#### [EXERCISE PROMPT]
Format the lines running from the one containing "This screenshot has width=1330, height=896." through the one containing "Select the $ 141.598 valuation for 2023" as a numbered list, leaving out blank lines.

#### [RECORD LIST]
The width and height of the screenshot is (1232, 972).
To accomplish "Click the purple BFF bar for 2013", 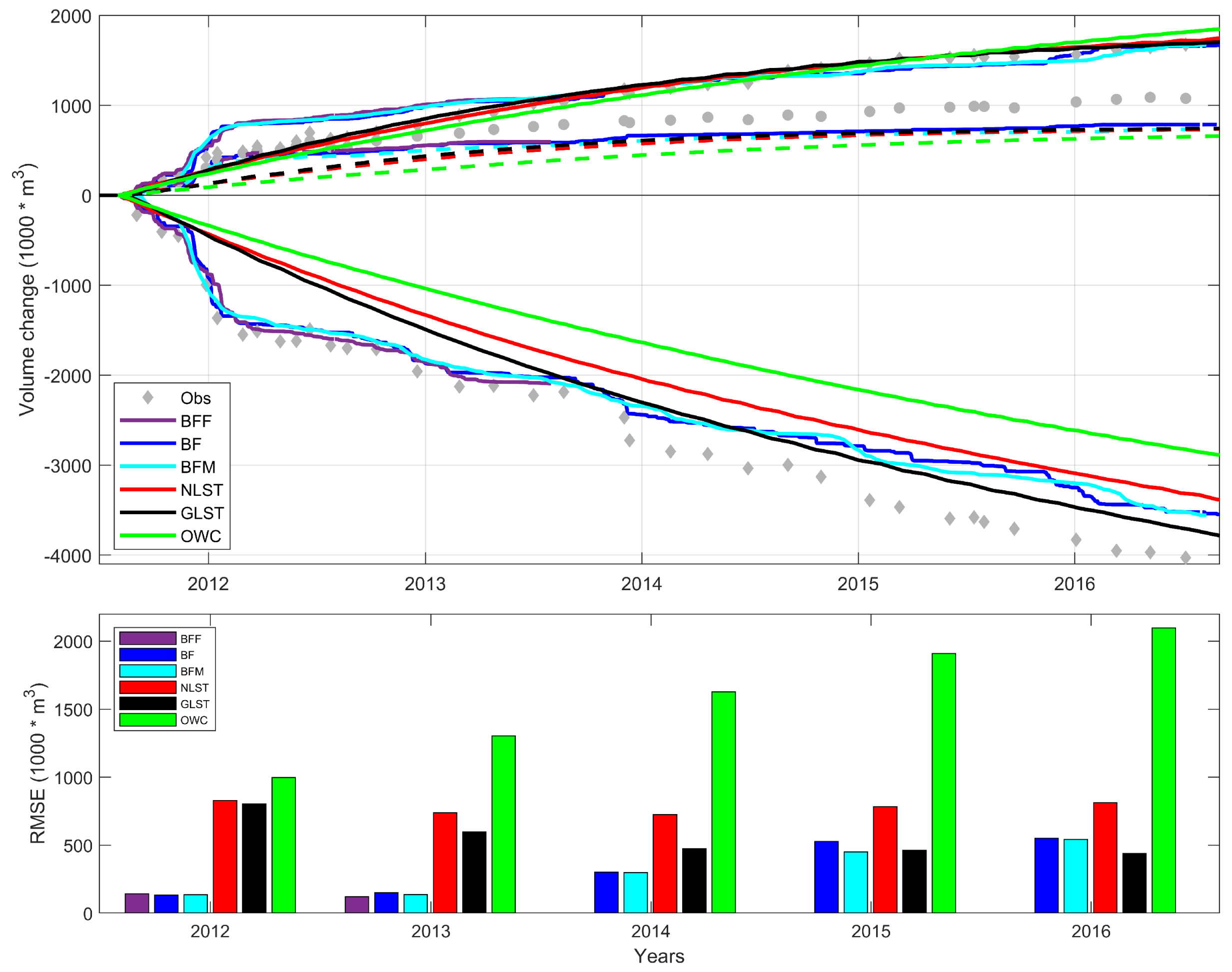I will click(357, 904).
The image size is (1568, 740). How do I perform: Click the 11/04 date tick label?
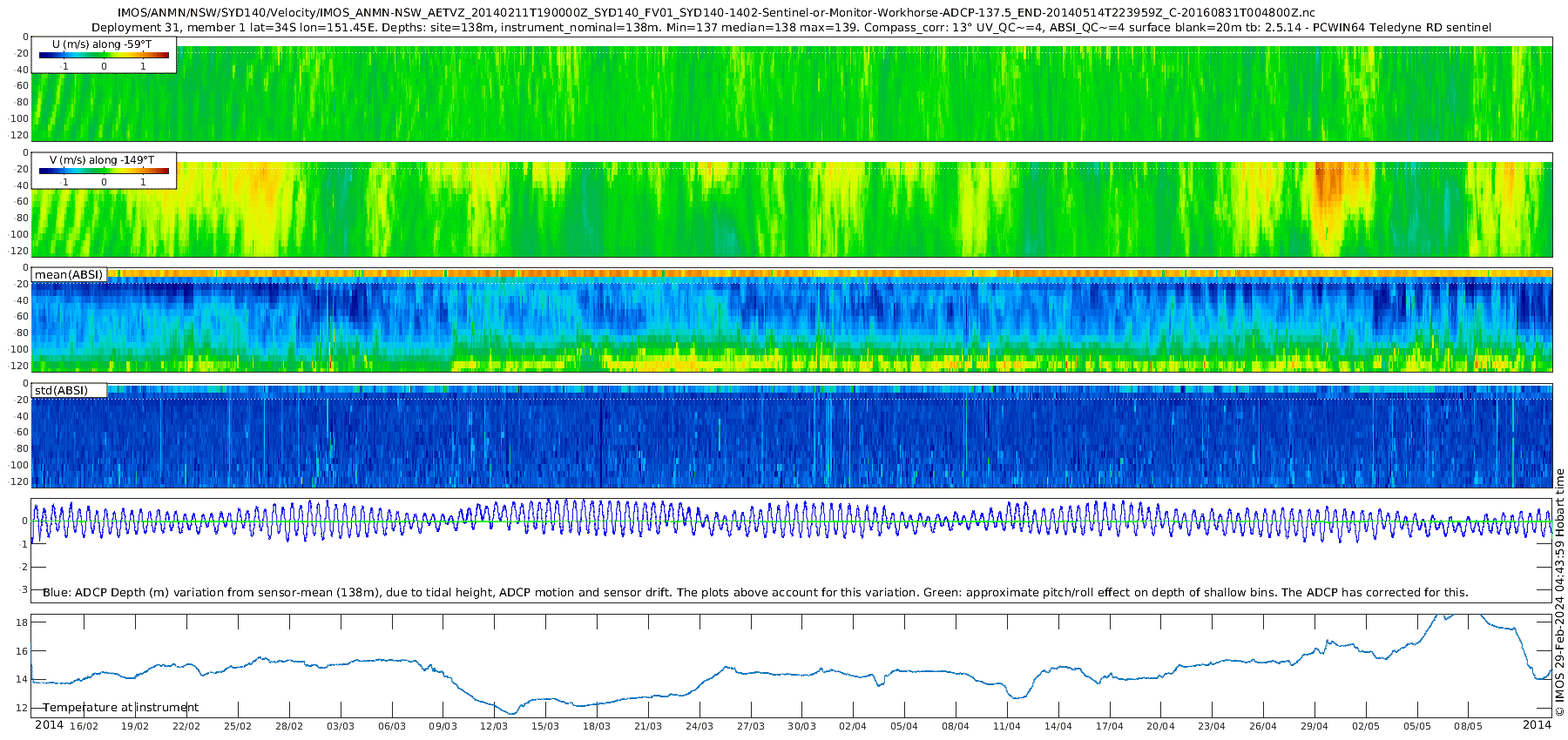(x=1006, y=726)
--
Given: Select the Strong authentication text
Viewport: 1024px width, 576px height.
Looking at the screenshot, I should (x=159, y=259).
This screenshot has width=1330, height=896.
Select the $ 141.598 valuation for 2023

#### [ANSWER TO THIS EXERCISE]
1. This screenshot has width=1330, height=896.
2. Select the $ 141.598 valuation for 2023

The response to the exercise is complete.